▸ **REQUIRED ACTION**: Go through the data and copy every line exactly, but not the images.

--- RECORDS SUPPLIED ---

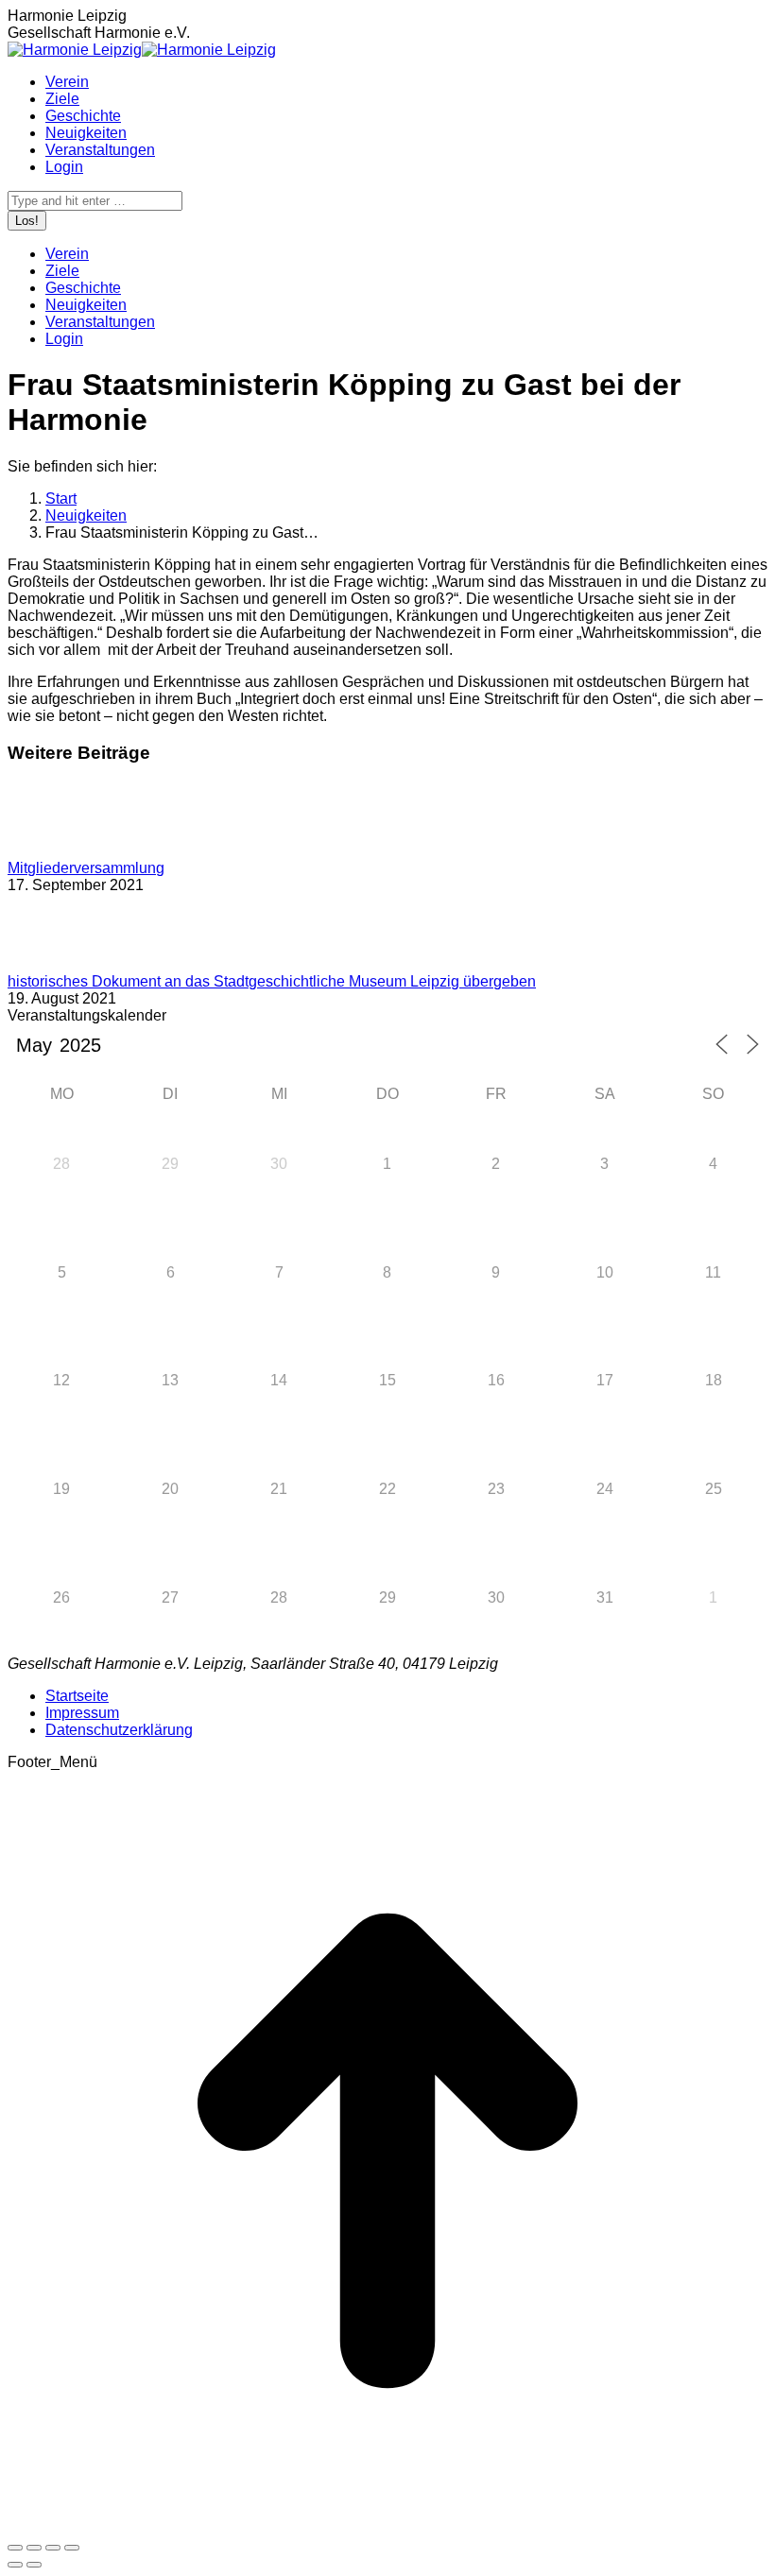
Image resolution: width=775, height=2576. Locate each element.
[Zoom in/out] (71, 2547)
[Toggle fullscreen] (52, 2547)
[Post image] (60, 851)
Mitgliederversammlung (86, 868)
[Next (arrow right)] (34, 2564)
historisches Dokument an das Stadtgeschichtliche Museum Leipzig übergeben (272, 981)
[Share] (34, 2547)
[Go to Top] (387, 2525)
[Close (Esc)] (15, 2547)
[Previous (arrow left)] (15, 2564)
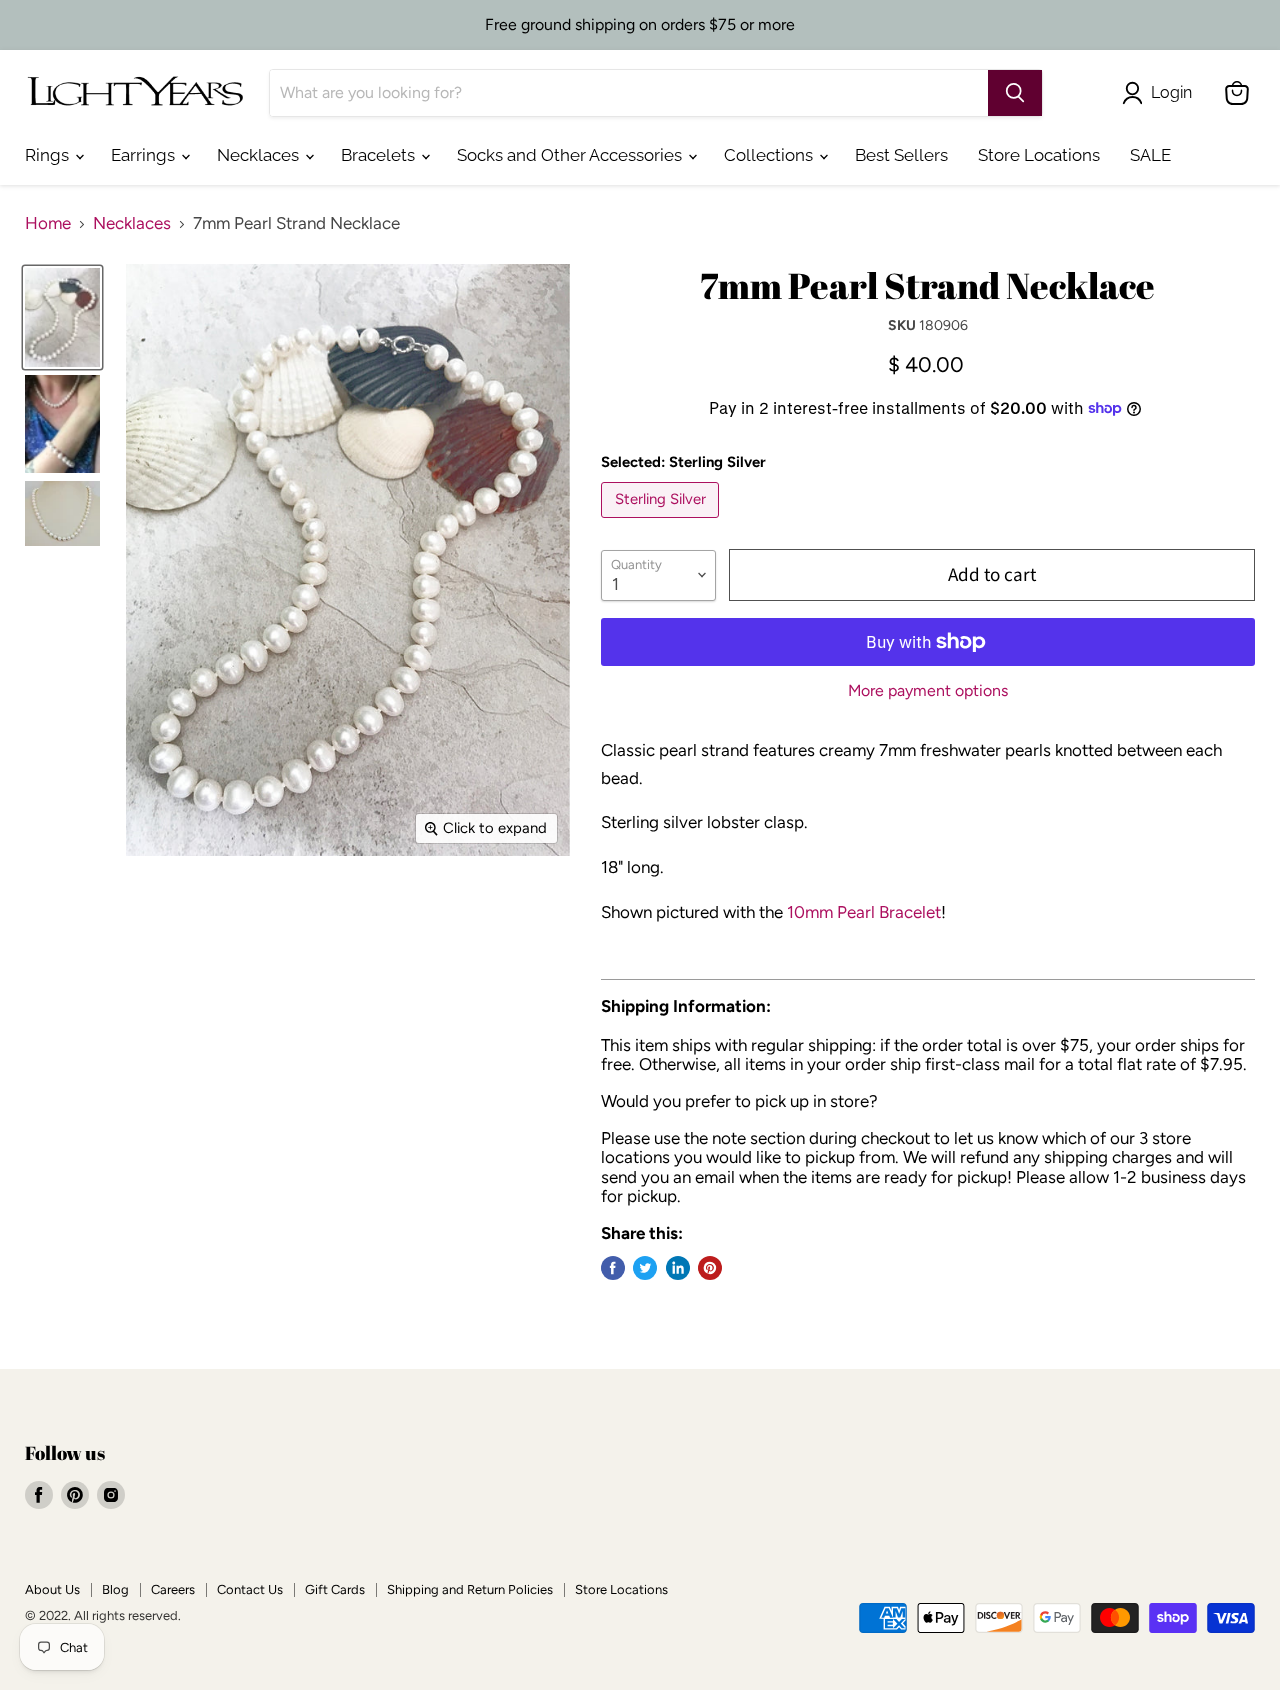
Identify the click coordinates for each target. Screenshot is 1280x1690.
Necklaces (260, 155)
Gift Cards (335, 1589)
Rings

---

▸ **SOLUTION TO THIS TASK**:
Image resolution: width=775, height=2576. Locate each element.
[Zoom in/out] (71, 2547)
[Toggle fullscreen] (52, 2547)
[Post image] (60, 851)
Mitgliederversammlung (86, 868)
[Next (arrow right)] (34, 2564)
historisches Dokument an das Stadtgeschichtliche Museum Leipzig übergeben (272, 981)
[Share] (34, 2547)
[Go to Top] (387, 2525)
[Close (Esc)] (15, 2547)
[Previous (arrow left)] (15, 2564)
Identify the click coordinates for each target. Screenshot is 1280x1690.
Necklaces (260, 155)
Gift Cards (335, 1589)
Rings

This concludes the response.